Alıntı Originally Posted by rxpu Yazıyı Oku
Tarihsel olarak Avrupa'nın en büyük korkusu enflasyon (2. dünya savaşı hiperenflasyonu), Amerika'nınki ise düşük büyümedir diyebiliriz. Toplumlar tarihsel olarak yaşadıkları bu şokları unutmazlar ve çok uzun zaman da geçse bu korkulara göre tedbir alırlar.

O nedenle Avrupa enflasyonun oluşmasıyla ekonomik konjonktüre bakmaksızın faiz arttıracaktır. Amerika ise büyüme düştüğünde ekonomik konjonktür ne olursa olsun enflasyonu dikkate almadan parasal genişlemeye başlayacaktır.

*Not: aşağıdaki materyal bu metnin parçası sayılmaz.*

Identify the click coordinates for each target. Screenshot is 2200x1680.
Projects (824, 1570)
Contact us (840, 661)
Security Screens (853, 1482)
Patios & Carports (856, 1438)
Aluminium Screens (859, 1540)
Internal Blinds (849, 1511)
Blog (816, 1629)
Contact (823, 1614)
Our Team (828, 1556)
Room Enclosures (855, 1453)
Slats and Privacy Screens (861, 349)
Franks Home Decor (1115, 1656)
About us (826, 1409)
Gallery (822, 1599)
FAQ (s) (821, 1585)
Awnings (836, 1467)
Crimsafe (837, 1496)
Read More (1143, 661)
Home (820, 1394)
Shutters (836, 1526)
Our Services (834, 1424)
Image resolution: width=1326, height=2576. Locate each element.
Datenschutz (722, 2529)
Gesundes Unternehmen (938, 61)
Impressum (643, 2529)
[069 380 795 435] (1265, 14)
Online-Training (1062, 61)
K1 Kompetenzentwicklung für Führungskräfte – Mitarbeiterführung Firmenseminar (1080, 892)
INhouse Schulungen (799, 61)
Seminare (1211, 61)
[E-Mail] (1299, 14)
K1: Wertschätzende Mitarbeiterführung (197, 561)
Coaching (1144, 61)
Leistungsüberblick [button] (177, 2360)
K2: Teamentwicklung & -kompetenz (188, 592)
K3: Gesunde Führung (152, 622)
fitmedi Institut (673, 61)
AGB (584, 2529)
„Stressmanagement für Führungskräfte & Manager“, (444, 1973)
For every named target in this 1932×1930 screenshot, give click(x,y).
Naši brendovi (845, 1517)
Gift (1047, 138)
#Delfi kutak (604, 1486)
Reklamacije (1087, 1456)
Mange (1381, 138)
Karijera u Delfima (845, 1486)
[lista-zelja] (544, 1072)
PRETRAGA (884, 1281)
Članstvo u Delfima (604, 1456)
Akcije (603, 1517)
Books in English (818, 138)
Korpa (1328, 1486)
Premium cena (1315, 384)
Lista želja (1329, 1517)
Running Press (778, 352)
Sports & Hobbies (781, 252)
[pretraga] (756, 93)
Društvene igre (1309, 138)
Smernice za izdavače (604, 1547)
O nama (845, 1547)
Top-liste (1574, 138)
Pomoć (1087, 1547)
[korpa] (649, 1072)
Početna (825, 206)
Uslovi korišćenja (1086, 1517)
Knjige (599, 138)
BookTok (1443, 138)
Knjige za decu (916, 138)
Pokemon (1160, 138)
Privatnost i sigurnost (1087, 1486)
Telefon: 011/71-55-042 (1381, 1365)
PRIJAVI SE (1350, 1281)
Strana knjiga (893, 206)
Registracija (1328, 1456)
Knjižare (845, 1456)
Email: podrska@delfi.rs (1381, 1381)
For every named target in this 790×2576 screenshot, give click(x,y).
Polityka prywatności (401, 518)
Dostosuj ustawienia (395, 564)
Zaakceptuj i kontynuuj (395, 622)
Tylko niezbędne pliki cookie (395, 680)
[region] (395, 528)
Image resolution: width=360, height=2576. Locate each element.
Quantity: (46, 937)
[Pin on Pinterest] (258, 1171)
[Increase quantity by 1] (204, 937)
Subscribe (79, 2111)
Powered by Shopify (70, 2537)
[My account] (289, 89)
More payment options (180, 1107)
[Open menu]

Türkiye ise özellikle politikacıların bakış açısından ve bilinçaltındaki korkularından daha çok amerikan sistemine yakındır. Türkiye'de politikacılar büyümeden kesinlikle feragat etmek istemezler. Bu uğurda enflasyonu görmezden gelirler. Politikacılar tarihsel süreç boyunca kontrollü bir yüksek enflasyon ile büyümeyi ne pahasına olursa olsun yüksek tutmayı seçmişlerdir.

Ancak tüm dünyanın farklı tarihsel süreçleri geride bırakarak yeni bir evreye girdiğini görüyoruz. Ne Amerika'nın büyüme korkusu , ne Avrupa'nın hiper enflasyon korkusu, ne de Türkiye'nin kontrollü yüksek enflasyon ile sağladığı hormonlu büyüme yeni girdiğimiz bu evreyle uyumludur.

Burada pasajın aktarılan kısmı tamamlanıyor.